The most recent Multiple Indicator Cluster Survey indicates that about 13% of children under five years of age are underweight, 23% are stunted, and 6% are wasted. In the nation's capital, the Greater Accra Region (GAR), underweight conditions affect 8.3% of children aged 0–5 years, while 13.7% are stunted and 5.4% are wasted. In the Ashanti Region, whose capital is Kumasi, the current rate of exclusive breastfeeding until six months of age is estimated at 13.9%. In the Northern region, with its capital in Tamale, the rate of exclusive breastfeeding is considerably higher, standing at 63.3%.

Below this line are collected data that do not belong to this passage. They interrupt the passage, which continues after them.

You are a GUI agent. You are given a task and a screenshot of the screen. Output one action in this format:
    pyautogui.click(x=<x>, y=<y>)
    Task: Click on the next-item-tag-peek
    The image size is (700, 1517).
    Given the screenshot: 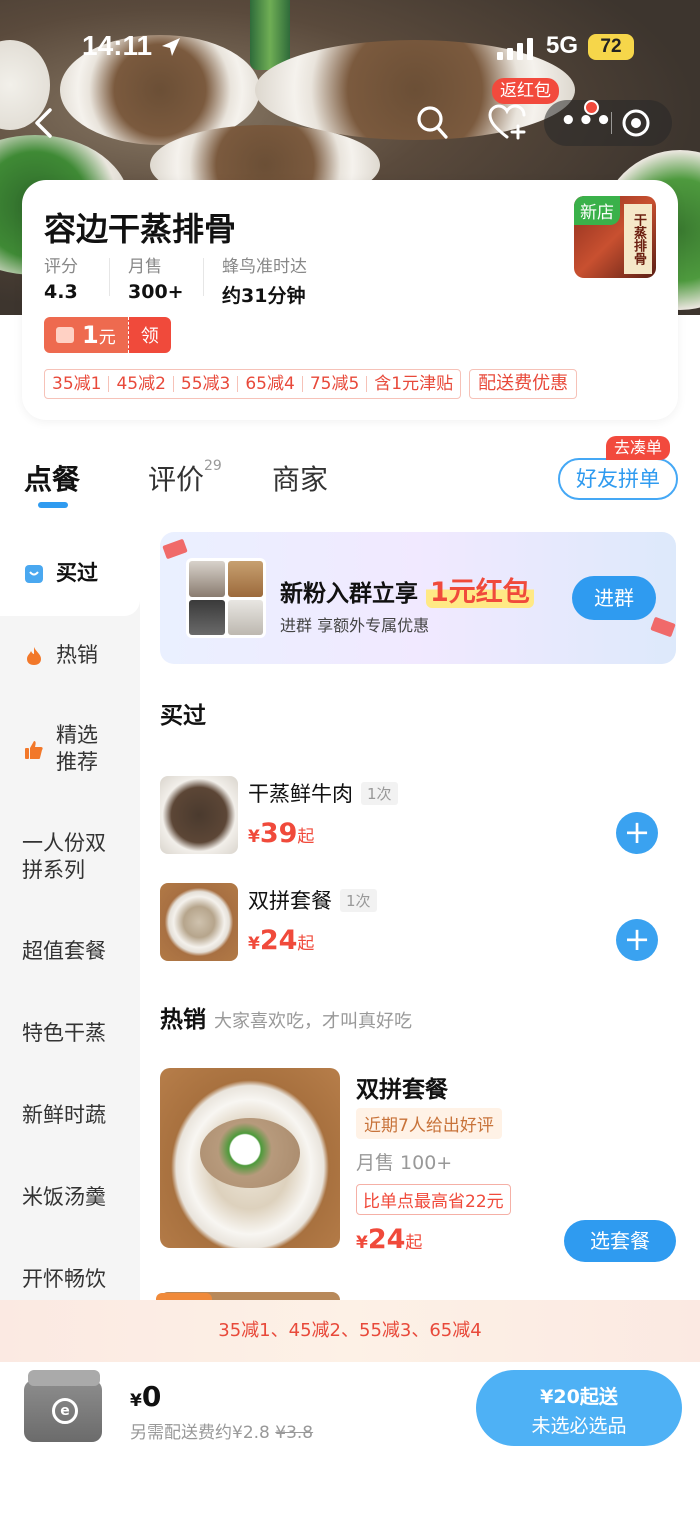 What is the action you would take?
    pyautogui.click(x=184, y=1296)
    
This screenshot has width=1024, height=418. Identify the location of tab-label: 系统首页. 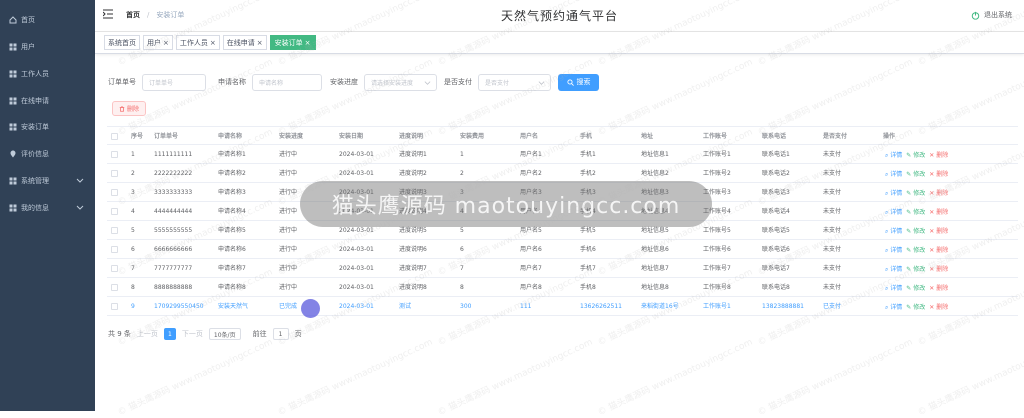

Various interventions are in place to support child health. The Ghana Health Service's Child Welfare Clinic (CWC) offers comprehensive child health services, including immunization, nutrient supplementation, and growth monitoring and promotion. These services aim to regulate and monitor the health of children under five, provide guidance on infant feeding practices, and empower mothers with the knowledge required for appropriate childcare. The Growth Monitoring and Promotion (GMP) component of the CWC specifically focuses on equipping mothers with the understanding and skills necessary for appropriate child care, feeding, and health-seeking behaviors. These objectives are pursued through individualized and group counseling sessions. The GMP program provides a valuable platform for interaction between public health workers and mothers, facilitating discussions on the health and well-being of their children.

See also: Health in Ghana, National Health Insurance Scheme (Ghana), List of hospitals in Ghana, and Optometry in Ghana.

NGO Involvement

Non-governmental organizations (NGOs) play an indispensable role in addressing the multifaceted challenges within Ghana's healthcare system, particularly in regions that remain underserved by the National Health Insurance Scheme (NHIS). These organizations, often operating under the guidance of the UN or WHO, frequently employ an asset-based community engagement model. Their focus is on empowering local leaders and fostering community-driven initiatives aimed at achieving health equity and promoting social justice. Child Family Health International (CFHI) serves as one such example, actively supporting public health education, strengthening local healthcare systems, and integrating both biomedical and traditional practices to confront structural inequities and enhance healthcare access. Furthermore, NGOs frequently provide essential resources and training to healthcare providers, thereby assisting in overcoming barriers such as the adoption of health information technology. Despite operating on the periphery of the centralized system, these organizations provide crucial complementary support to government efforts by bridging gaps in funding, capacity, and implementation, thereby making substantial contributions to sustainable health improvements across Ghana.